→ **Problem**
Read the material below. Count the lines containing "header" and give that count alone.

→ **Data for this exercise**
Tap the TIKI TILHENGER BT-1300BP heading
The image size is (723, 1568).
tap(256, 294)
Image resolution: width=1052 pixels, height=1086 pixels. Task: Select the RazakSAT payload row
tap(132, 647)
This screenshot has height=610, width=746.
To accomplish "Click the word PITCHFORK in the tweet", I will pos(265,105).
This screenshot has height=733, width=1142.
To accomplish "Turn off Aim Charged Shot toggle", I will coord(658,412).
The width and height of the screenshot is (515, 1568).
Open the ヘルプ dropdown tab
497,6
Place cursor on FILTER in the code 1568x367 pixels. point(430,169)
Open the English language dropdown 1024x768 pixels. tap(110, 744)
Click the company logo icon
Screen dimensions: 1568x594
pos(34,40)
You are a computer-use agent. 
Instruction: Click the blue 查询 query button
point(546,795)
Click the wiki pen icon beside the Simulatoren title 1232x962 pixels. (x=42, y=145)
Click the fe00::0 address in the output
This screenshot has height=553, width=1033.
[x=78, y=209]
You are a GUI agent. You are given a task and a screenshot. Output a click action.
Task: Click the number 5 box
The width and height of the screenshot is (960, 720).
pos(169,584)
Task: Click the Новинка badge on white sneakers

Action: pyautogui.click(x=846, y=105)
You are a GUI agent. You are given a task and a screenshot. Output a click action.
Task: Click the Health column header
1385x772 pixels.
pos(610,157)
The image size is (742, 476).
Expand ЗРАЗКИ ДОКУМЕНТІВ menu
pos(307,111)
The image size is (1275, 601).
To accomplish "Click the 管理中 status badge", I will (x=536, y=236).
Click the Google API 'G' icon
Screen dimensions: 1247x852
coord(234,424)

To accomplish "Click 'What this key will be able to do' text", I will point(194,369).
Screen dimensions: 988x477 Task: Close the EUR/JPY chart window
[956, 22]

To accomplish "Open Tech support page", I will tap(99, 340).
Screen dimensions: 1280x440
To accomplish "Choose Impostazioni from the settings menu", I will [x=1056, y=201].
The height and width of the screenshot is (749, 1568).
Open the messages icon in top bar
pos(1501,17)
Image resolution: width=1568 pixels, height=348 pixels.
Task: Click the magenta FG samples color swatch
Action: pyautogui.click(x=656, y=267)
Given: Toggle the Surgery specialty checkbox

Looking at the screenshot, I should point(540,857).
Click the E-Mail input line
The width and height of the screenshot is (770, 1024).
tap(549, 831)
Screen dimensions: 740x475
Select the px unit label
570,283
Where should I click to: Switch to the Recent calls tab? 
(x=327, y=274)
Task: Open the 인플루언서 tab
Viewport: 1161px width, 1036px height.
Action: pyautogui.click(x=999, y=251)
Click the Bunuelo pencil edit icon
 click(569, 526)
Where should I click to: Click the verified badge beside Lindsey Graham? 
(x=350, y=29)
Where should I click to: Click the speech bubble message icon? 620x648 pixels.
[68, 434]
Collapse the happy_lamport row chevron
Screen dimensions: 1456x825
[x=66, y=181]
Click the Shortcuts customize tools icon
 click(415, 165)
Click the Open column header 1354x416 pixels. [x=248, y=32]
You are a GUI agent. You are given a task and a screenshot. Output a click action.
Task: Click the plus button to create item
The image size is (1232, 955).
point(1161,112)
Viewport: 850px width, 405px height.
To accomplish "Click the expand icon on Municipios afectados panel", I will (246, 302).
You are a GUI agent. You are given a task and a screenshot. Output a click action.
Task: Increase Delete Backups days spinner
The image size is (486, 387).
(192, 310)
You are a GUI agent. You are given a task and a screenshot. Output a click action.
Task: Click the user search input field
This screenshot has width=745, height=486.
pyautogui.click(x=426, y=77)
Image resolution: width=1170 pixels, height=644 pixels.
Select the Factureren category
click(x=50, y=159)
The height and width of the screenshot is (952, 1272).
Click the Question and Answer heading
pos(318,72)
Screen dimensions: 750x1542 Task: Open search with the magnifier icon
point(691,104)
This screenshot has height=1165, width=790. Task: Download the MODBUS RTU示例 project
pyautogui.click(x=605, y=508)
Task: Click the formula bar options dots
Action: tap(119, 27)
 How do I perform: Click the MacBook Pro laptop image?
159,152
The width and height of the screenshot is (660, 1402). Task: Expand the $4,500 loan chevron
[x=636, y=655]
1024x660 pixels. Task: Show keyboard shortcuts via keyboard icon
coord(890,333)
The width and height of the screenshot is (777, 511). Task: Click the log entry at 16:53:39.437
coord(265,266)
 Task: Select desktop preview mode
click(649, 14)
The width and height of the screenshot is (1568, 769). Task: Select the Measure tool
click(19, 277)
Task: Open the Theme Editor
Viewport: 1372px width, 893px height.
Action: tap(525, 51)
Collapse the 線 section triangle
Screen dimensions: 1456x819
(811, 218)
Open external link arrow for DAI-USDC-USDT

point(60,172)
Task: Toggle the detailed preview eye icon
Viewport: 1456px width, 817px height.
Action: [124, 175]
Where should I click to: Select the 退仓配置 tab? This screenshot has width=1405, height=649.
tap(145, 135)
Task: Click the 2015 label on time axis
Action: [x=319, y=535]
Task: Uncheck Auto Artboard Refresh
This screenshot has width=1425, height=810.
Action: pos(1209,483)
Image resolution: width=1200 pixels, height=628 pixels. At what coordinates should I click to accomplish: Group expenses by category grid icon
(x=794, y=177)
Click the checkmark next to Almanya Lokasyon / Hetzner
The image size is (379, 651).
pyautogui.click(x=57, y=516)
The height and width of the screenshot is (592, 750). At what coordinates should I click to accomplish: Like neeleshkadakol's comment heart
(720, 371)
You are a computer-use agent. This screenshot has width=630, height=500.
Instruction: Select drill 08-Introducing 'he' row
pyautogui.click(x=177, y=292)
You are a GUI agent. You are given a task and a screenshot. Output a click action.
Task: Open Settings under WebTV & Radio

→ **Answer for the task**
2